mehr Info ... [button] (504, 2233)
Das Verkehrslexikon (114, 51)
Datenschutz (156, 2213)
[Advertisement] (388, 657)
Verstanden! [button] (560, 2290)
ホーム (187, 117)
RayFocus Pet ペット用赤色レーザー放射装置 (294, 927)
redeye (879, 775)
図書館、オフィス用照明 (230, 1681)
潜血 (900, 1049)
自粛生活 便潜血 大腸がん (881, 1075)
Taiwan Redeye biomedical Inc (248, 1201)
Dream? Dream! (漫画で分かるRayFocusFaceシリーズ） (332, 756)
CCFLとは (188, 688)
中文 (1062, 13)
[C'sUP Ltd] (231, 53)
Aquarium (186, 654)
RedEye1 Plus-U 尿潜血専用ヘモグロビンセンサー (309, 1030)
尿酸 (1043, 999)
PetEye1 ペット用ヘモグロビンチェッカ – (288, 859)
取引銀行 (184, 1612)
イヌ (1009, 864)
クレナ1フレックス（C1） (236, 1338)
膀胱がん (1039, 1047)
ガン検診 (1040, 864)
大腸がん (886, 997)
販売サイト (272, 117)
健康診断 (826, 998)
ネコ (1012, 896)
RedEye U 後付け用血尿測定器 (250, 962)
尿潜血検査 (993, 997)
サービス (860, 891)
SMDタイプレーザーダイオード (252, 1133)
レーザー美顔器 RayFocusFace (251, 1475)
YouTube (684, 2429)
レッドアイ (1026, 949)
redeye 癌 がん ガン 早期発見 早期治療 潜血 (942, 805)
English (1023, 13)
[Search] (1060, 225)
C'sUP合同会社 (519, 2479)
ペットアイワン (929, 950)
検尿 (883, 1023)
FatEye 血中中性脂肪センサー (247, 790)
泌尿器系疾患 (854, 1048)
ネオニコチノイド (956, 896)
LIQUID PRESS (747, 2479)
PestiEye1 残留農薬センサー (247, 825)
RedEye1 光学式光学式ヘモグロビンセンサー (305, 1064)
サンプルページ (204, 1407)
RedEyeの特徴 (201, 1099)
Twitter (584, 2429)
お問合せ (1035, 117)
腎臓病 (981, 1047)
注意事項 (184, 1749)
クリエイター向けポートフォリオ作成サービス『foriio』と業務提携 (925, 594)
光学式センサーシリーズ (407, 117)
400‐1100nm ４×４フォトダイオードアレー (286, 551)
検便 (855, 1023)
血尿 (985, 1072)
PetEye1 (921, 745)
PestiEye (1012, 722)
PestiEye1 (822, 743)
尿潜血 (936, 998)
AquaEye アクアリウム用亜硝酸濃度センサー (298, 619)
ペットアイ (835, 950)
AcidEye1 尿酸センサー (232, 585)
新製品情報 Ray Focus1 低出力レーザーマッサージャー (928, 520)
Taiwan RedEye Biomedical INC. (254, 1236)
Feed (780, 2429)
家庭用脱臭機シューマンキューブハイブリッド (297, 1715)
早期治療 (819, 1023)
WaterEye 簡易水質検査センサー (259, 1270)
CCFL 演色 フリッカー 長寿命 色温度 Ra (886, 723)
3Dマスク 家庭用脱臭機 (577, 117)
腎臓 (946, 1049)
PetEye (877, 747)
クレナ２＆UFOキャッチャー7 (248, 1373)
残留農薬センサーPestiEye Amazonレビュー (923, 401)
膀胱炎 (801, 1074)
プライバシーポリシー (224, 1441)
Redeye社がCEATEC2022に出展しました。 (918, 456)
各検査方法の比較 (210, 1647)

========

Instructions to follow:
Using the listing above, count the lines that contain the word "Taiwan" and state only that number.

Response area:
2